10-04-2010, 05:29 PM
Glad you mentioned that.Im going to have a 5e3 built.By a good tech who has built for me before. He said he can build it anywhere between 12 and almost 30 watts depending on output transformer and values etc. I have the option of loading it with 6v6 '7591 or 6l6 . I will need the latter to get the higher watts. I want the ones that will basically produce the most output in that circuit ps I want the amp roughly around 25 to 30 watts , I would like to be able to do that with 7591 and avoid the 6l6 . (7591 just sound cool)
Old Tele man
10-04-2010, 06:27 PM
...since a normal 5E3 (2x6V6) can push about 17-22W, getting 30W from a pair of 7591's might be "marginal" because of the power supply (ps) capacity.
...there has to be 'enough' plate voltage available for the output voltage swing to traverse along the plate load line...if not enough ps voltage available, the plate swing will "clip" and output power will be limited.

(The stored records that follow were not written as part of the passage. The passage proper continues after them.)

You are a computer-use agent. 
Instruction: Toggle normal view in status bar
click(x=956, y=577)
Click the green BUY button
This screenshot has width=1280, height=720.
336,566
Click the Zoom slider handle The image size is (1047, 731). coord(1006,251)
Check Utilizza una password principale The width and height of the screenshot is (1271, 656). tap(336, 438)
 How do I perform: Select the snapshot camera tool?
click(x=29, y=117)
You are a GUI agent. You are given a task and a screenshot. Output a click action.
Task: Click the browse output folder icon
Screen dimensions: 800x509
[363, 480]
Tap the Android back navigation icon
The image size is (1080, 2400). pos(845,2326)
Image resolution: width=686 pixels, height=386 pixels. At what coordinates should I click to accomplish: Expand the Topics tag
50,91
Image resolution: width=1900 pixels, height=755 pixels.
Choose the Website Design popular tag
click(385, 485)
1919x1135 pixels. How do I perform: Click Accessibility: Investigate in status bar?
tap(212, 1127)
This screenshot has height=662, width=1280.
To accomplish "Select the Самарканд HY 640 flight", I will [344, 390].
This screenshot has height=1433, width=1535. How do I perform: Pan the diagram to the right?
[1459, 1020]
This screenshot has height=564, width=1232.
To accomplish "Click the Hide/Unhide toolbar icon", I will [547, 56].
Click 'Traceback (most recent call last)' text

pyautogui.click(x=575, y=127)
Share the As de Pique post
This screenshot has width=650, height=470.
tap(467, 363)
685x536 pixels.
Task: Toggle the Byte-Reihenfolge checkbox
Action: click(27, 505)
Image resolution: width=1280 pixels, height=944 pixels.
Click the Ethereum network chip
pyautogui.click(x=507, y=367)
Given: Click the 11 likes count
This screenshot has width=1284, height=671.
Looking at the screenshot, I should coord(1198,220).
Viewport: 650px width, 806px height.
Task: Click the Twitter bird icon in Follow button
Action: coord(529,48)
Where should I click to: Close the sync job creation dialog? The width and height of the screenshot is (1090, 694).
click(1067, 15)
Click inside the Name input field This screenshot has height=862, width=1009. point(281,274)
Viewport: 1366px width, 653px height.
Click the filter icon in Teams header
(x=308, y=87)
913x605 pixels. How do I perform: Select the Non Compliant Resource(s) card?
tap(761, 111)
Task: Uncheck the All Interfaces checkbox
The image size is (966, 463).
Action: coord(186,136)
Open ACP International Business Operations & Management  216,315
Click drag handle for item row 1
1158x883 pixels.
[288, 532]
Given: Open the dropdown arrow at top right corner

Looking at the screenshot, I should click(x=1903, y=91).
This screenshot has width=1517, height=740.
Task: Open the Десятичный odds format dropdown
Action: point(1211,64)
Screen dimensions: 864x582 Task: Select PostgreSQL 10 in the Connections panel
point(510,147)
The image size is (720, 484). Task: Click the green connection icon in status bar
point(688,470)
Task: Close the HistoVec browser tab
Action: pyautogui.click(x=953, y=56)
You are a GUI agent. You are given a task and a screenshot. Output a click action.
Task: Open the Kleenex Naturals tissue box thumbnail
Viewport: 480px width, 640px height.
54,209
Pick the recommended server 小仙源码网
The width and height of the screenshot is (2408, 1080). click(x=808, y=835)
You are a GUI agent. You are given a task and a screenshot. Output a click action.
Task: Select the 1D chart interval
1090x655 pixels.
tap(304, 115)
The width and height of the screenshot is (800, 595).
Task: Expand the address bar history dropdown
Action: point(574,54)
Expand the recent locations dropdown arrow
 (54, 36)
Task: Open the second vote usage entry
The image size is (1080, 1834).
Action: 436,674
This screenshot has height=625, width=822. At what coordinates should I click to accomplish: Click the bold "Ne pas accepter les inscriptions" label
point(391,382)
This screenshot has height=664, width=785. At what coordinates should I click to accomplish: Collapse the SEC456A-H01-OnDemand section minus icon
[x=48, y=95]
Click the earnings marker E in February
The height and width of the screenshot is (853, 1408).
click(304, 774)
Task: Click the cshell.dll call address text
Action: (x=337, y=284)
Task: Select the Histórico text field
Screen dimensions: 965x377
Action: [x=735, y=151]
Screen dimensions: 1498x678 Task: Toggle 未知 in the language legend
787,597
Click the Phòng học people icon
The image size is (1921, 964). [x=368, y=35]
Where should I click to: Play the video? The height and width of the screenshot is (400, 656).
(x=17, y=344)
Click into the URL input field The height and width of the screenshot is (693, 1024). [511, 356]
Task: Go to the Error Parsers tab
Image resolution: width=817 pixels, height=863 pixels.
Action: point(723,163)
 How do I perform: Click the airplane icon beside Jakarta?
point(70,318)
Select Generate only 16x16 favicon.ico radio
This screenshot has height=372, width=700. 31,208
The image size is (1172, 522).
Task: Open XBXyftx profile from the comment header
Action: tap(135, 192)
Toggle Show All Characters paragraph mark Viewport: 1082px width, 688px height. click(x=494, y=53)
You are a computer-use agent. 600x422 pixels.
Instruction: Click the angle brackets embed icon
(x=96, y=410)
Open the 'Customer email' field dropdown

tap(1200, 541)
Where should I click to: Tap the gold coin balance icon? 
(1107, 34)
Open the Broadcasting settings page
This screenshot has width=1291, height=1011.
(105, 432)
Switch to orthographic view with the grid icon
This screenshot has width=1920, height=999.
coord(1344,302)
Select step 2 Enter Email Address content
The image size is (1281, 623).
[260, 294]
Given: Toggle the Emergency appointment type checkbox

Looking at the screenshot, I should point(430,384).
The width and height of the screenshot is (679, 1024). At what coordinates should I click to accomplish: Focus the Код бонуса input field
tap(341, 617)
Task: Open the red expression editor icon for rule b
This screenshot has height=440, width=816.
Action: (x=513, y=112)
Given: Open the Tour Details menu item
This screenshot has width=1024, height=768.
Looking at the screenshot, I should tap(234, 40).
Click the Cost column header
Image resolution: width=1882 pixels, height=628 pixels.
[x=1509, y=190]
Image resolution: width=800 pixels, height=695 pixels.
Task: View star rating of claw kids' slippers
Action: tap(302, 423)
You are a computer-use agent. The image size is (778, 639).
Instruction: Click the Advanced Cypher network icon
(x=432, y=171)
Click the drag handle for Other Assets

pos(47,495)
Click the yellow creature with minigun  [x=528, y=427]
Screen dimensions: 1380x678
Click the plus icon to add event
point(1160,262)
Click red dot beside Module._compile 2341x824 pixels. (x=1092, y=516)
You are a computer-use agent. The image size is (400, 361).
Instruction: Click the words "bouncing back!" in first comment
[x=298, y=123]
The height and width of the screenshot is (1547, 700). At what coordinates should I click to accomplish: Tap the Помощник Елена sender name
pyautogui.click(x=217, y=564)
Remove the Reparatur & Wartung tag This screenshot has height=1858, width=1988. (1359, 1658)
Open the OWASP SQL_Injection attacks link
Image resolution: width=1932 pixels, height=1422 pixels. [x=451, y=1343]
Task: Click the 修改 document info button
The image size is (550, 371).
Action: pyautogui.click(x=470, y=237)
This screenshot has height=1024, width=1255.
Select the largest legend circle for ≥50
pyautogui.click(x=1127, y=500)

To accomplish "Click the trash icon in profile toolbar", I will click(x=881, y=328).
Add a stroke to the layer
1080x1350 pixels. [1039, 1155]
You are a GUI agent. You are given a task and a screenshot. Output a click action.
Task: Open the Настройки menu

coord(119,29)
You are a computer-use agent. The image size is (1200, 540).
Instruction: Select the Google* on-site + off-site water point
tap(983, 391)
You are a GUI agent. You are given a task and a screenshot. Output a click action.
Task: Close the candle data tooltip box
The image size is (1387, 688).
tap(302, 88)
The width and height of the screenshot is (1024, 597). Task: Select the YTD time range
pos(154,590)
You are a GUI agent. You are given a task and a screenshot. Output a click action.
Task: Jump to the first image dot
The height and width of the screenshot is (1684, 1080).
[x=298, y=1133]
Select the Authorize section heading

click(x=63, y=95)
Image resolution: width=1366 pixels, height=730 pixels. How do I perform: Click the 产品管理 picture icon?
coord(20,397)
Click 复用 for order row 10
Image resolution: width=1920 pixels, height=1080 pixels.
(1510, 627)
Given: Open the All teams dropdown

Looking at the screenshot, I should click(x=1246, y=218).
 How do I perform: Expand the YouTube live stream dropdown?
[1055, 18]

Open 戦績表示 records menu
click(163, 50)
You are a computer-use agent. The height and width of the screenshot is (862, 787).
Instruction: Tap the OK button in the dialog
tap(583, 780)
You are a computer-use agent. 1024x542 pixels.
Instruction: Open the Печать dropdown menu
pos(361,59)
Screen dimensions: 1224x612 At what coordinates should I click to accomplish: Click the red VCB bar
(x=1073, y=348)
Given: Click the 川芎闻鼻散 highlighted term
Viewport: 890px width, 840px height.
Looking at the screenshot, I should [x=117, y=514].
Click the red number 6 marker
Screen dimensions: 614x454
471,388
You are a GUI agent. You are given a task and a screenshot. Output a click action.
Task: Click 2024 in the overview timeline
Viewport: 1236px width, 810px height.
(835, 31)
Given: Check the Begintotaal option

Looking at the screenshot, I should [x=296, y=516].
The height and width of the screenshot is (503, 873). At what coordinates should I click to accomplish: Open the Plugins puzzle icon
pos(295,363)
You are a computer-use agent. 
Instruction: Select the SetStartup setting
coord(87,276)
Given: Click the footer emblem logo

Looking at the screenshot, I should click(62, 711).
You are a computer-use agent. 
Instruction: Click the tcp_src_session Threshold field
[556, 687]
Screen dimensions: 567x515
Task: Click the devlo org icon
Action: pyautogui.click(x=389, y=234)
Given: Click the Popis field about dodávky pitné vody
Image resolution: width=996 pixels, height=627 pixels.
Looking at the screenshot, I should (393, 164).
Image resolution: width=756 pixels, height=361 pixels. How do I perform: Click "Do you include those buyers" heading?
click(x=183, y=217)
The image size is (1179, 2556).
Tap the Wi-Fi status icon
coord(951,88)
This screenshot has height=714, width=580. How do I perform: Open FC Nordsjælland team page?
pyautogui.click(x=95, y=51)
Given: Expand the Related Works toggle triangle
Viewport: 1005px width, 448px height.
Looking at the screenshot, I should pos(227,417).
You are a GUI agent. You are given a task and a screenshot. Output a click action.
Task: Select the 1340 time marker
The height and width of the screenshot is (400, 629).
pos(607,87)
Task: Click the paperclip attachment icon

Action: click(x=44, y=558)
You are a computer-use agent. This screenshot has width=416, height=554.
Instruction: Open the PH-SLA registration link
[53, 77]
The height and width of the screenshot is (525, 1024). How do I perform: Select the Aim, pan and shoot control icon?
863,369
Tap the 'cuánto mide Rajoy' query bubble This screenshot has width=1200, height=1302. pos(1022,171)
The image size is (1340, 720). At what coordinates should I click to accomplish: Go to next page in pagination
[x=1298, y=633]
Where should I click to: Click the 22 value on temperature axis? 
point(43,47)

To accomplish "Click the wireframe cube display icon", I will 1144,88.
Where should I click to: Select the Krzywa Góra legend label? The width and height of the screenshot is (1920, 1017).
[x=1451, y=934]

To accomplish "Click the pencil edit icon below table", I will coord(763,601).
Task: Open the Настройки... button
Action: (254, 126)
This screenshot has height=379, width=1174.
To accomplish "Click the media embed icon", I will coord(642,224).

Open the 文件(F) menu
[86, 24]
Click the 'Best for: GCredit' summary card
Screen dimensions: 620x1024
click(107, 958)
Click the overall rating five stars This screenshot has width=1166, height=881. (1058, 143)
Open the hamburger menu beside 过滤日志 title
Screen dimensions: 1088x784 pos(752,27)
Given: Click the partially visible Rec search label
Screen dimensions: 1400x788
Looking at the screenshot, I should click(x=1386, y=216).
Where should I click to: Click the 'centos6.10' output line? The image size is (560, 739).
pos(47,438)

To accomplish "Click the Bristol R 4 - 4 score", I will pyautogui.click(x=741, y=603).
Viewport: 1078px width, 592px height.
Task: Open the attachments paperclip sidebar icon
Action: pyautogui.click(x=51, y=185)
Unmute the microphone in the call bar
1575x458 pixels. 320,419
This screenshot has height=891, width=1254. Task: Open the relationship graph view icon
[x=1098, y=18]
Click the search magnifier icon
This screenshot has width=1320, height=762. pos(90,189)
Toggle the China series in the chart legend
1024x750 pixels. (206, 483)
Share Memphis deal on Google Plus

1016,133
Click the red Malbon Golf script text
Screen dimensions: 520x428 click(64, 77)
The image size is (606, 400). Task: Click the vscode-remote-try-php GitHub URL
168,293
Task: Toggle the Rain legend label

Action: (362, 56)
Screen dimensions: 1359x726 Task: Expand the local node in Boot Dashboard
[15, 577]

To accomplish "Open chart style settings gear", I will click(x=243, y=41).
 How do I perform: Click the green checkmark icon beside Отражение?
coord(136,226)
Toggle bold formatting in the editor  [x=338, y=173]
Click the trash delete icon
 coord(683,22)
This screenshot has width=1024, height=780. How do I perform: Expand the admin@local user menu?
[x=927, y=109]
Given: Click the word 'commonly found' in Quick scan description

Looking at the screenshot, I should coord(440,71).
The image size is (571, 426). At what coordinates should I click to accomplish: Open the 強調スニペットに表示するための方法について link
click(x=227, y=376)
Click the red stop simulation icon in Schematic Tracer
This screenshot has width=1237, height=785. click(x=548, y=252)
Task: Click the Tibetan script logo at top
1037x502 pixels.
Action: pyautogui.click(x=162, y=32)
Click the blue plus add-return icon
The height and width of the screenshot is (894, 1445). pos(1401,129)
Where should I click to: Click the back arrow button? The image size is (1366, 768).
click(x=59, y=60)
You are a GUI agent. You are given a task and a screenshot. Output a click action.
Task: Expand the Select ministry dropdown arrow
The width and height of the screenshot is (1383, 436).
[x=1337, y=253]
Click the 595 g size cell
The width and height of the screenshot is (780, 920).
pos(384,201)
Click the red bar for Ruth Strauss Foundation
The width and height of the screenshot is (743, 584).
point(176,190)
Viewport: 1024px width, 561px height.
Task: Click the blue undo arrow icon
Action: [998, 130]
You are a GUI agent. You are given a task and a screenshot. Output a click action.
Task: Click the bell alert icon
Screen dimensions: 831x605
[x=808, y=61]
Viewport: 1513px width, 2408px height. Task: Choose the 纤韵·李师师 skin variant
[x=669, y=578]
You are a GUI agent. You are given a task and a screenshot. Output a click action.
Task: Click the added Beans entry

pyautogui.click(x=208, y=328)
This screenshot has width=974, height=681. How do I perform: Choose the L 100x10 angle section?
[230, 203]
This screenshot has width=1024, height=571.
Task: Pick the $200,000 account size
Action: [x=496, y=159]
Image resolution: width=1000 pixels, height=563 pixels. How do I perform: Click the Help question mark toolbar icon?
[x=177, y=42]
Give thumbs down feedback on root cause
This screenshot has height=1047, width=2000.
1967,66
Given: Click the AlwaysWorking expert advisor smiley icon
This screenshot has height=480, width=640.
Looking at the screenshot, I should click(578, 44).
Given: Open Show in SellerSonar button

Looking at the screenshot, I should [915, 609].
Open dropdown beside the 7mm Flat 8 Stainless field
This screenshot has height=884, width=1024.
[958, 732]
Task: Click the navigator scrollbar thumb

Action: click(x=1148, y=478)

...here's 'how to' guesstimate how much plate voltage swing (dVp) you can get: if the ps voltage is 450V and the idle current is quite low (ie" cold, as in almost Class-B), then simply subtract about 50V for the diodeline voltage, ie: dVp = (450V-50V) = 400V plate swing-per-tube.
...will this be a cathode-biased amp? If so, then, whatever cathode bias is used will ALSO have to be subtracted.
10-04-2010, 06:47 PM
Amp designations like 5E3 are taken so loosely these days that he's probably talking about a heftier power supply and transformers. Why not just call it something else like "cathode biased, split load PI, x watt amp" instead of 5E3 which is something entirely different than a 30 watt amp?
10-04-2010, 07:26 PM
He said he can build it anywhere between 12 and almost 30 watts depending on output transformer and values...
That's what he said, huh? :bonk
Go find another tech.
Old Tele man
10-04-2010, 07:36 PM
...believe it or not, but 30W *is* possible at only Vp = Vs = 350V and rp = 6.6K, but 9.0K and 450/400V needed with cathode-biasing:
...and 6.6K OT is what 6V6 typically use.
Our new amp the TP-40, the bigger one is designed around the 7591
So far people are digging it. The tube has a tonal characteristic all to itself...
Very linear with supply voltage variations. Among other things.
The really cool part about it is given the power supply capabilities (Voltage current)
It doesn't take anything to drive a pair of them.
For the most part, our front end on the 20 watt EL84 based amplifier and the 40 watt 7591 based amp are the same.